Aired April 30, 2015 - 15:00   ET


[15:00:00] REV. A.C.D. VAUGHN, SHARON BAPTIST CHURCH: Federal government, city government, state government, and they have to go in beyond the crises.


VAUGHN: When this situation is over --

BROOKE BALDWIN, CNN ANCHOR: When we pack up and leave, it needs to happen.

VAUGHN: You still have to have the commitment. They've got to show this younger generation that we do love you, that we are real, that we're concerned about you. And we're going to help you to have real goals and objectives because we're going to nurture you.

NORTON: And we're going to invest. We're going to invest in your infrastructure and not cut the knees out from you by the time you're 2 that says you're on this pathway to prison or to the corner. Instead, you're on the pathway to school and opportunity, the same opportunities that we have got.

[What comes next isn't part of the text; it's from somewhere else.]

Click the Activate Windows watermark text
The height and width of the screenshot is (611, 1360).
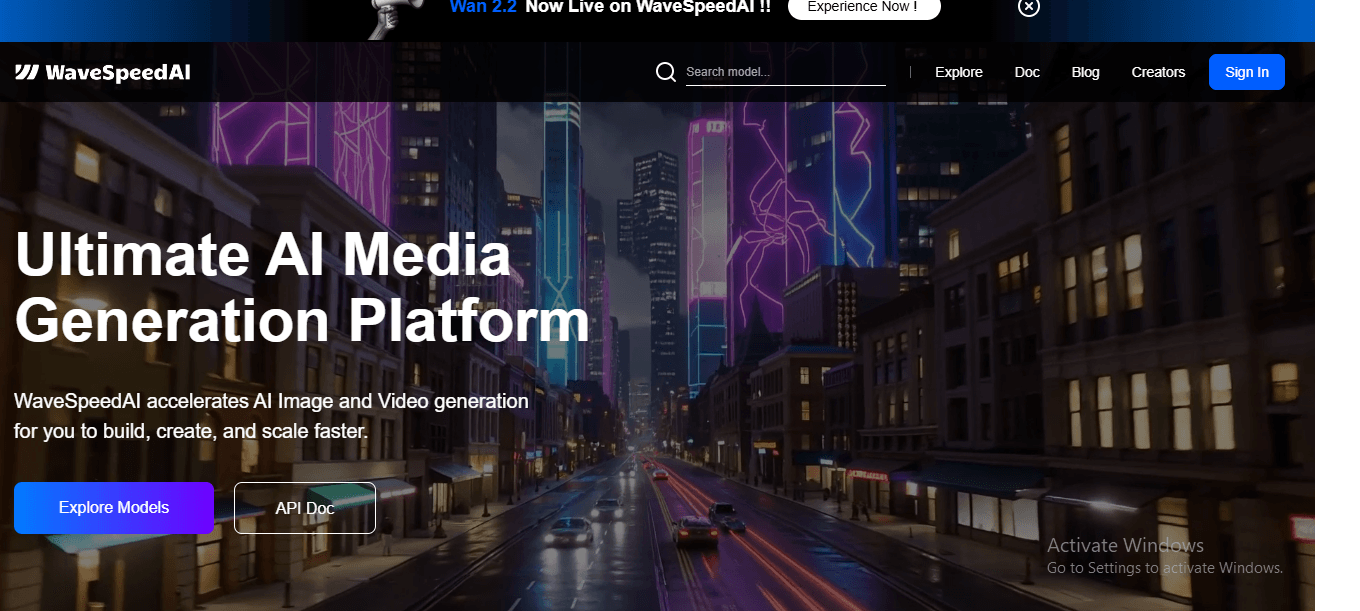[1125, 545]
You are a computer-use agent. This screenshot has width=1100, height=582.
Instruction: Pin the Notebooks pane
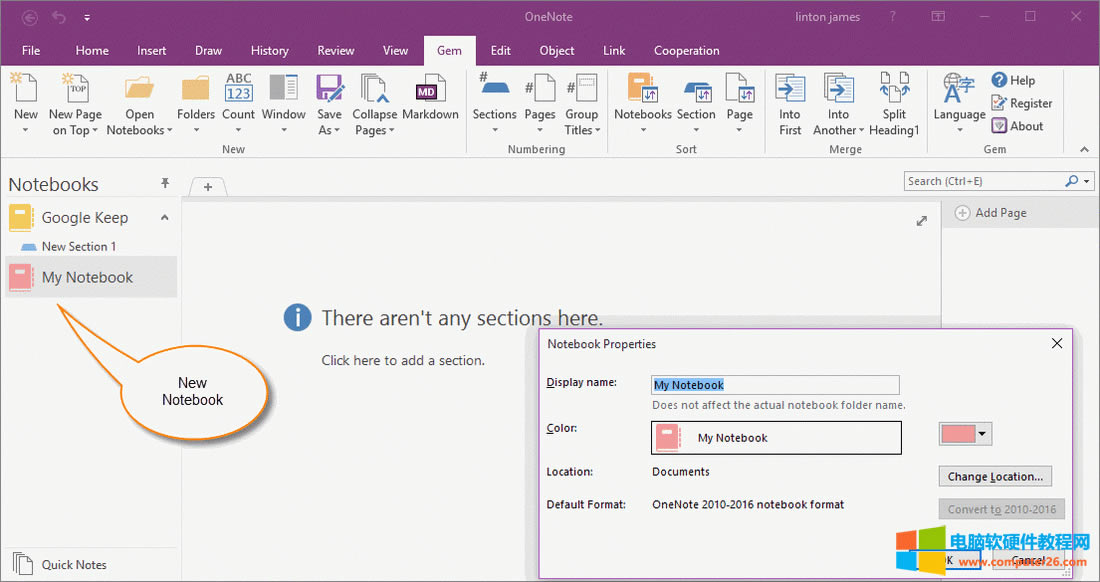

BALDWIN: Ruth Ann, a pleasure. Reverend, I wish I was here Sunday.

VAUGHN: Thank you.

BALDWIN: Thank you so much, sir. I really appreciate it. Such an important conversation here.

Let's go, hour two.

You're watching CNN's special live coverage here on this Thursday. I'm Brooke Baldwin live in Baltimore in front of City Hall. This is a city that is hoping to witness a third night of peace, of calm, as a march is expected to start in less than an hour from the neighborhood we were just referencing here, to City Hall. This is all coming on the heels of a major development today in the case of Freddie Gray.

The findings of this police investigation have now officially been turned over to the prosecutors, is actually one day ahead of the deadline. That city prosecutor state attorney is 35-year-old Marilyn Mosby. She will decide if any of the six officers suspended in this case or anyone else for that matter should be charged in this 25-year- old man's death.

You know the story. Freddie Gray died after he was arrested in Santown in West Baltimore on April 12th. His spine severed. And in announcing this hand over, this official hand over of this report, Baltimore police leaders also revealed this huge piece of information, that that prisoner transport van that was taking Freddie Gray back to the police station and ultimately to paramedics had actually made a stop investigators did not initially know about. And that means the van stopped a total of four times before ending up at that police station. It was there that the ambulance was finally called for Freddie Gray. Then he was taken to the city's shock trauma center.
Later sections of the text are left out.